Coniston (/kɒnɪstən/ CON-ist-ən), is a suburb of Wollongong in New South Wales, Australia. At the , it had a population of 2,267.

Coniston is just north of the Port Kembla Steelworks and includes the Greenhouse Park, a one time waste pile converted into a natural park area with a weather station. The hill, known locally as "The Overseer" has a lookout over the city and Port Kembla. Coniston is also bordered to the west by the hill suburbs of Mangerton and Mount Saint Thomas.

Coniston has a variety of businesses including The Coniston Hotel, formally Gilmore's Hotel, a bakery, 24 Hour petrol station and several other specialty stores. Coniston has long been serviced with its own Bulk Billing Medical Centre, Coniston is also well known for its successful football club, Coniston FC.

== Sport ==
Coniston is also home to the Coniston Football Club. The juniors play at McKinnon Park, and the seniors play at J.J.Kelly Park.
Coniston Football Club participate in the Illawarra Premier League, having won the 1981, 2001, and 2023 grand finals.
== Landmarks and Environment ==
Coniston includes the Greenhouse Park, a significant environmental site south of the Wollongong City Centre.

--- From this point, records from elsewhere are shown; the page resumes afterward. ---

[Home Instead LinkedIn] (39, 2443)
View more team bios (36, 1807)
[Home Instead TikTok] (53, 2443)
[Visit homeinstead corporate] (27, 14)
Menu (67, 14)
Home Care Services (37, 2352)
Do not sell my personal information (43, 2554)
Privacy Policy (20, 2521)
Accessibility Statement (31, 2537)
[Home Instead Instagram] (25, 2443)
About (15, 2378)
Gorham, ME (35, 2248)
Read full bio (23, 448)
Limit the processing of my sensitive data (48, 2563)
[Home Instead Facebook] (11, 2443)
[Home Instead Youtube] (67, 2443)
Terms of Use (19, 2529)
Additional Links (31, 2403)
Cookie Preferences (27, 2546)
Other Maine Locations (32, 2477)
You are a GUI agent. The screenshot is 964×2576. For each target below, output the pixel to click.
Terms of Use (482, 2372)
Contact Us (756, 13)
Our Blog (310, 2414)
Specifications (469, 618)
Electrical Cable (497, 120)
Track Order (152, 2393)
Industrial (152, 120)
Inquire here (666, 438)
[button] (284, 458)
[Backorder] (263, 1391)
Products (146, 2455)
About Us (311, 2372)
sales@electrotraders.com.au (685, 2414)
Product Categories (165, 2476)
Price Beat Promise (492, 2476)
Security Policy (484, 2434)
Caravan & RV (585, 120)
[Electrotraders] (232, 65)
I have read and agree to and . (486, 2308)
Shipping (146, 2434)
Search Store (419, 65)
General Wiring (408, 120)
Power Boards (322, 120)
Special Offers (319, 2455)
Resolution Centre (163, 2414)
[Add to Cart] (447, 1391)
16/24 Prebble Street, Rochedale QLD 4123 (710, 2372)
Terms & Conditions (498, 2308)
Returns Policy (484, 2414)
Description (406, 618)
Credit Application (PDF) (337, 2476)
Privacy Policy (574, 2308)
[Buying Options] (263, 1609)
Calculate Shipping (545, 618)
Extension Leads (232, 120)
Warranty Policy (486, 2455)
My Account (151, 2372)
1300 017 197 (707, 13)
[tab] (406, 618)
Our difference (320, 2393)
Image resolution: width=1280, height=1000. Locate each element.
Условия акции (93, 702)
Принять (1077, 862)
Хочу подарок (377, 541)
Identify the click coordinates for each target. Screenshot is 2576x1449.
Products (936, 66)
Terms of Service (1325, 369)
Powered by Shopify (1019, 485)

The park is based on the Tom Thumb Lagoon salt marsh, but the land was historically used as a municipal waste depot and builders' landfill from the 1940s until 1994. Since the 1990s, the City of Wollongong and volunteers have successfully rehabilitated the site into a community green space, which now includes ponds for the endangered Green and Golden Bell Frog, native habitat, and community gardens. The park was officially launched in 1999 and has since won awards for its environmental work.

The hill on the western boundary, known locally as The Overseer, provides a lookout point over Wollongong and the Port Kembla industrial area.
== Transport ==
Coniston railway station is the suburb's main train station.

Coniston has multiple bus stops which are served by Premier Illawarra.

== Demographics ==
In the 2021 Census, there were 2,267 people in Coniston. The most common ancestries were English 26.6%, Australian 25.8%, Macedonian 11.8%, Irish 8.6% and Scottish 8.0%. 64.8% of people were born in Australia. The next most common country of birth was the Former Yugoslav Republic of Macedonia (now the Republic of North Macedonia) at 6.7%. 62.9% of people spoke only English at home. Other languages spoken at home included Macedonian 9.4%. The most common responses for religion in Coniston were No Religion 34.9%, Catholic 16.3%, Eastern Orthodox 14.2% and Anglican 7.6%.